OLD: Host: scsi1 Channel: 00 Id: 01 Lun: 00
Vendor: VMware Model: Virtual disk Rev: 1.0
Type: Direct-Access ANSI SCSI revision: 02
0 new device(s) found.
0 device(s) removed.

The scan output will show you the devices it finds, and as you can see above, it was able to locate 3 “Virtual disk” drives.
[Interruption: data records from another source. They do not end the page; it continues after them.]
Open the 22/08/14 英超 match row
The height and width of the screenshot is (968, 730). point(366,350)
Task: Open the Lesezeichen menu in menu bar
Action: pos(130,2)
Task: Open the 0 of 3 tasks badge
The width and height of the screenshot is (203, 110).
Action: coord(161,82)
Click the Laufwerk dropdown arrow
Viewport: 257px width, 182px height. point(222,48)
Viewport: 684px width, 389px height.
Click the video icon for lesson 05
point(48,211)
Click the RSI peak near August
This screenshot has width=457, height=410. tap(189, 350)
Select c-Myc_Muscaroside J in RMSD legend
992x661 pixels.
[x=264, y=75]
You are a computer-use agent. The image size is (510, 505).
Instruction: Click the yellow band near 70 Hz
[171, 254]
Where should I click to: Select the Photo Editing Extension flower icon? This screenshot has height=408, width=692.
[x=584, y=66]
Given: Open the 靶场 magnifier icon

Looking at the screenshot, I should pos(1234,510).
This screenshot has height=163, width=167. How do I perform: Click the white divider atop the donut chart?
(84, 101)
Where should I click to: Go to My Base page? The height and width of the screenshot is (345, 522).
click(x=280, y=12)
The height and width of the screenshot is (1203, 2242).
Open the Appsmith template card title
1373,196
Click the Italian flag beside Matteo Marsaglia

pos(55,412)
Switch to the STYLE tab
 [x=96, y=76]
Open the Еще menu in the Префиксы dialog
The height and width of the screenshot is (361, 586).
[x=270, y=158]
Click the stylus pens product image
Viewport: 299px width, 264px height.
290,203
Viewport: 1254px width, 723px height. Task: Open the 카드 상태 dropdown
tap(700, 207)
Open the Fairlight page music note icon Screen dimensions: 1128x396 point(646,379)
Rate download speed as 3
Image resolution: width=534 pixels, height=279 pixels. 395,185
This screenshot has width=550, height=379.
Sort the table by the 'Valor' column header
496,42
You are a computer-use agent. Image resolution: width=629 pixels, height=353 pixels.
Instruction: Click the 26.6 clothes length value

To verify the machine sees the drives, we can run lsscsi and fdisk again:

$ lsscsi

[0:0:0:0] disk VMware Virtual disk 1.0 /dev/sda
[1:0:0:0] disk VMware Virtual disk 1.0 /dev/sdb
[1:0:1:0] disk VMware Virtual disk 1.0 /dev/sdc

$ fdisk -l

Disk /dev/sda: 9663 MB, 9663676416 bytes
255 heads, 63 sectors/track, 1174 cylinders

Device Boot Start End Blocks Id System
/dev/sda2 652 1173 4192965 82 Linux swap / Solaris

Disk /dev/sdb: 19.3 GB, 19327352832 bytes
255 heads, 63 sectors/track, 2349 cylinders

Device Boot Start End Blocks Id System
/dev/sdb1 1 2349 18868311 83 Linux

Disk /dev/sdc: 1073 MB, 1073741824 bytes
255 heads, 63 sectors/track, 130 cylinders

Disk /dev/sdc doesn't contain a valid partition table

There are various solutions to check for new SCSI devices (Emulex has a tool, QLogic has a tool, you can scan for devices by hand, etc.), the rescan script has proven to be the easiest solution for me. Since I didn’t write the rescan script, use this information at your own risk. It should work flawlessly, but you’re on your own when you run it!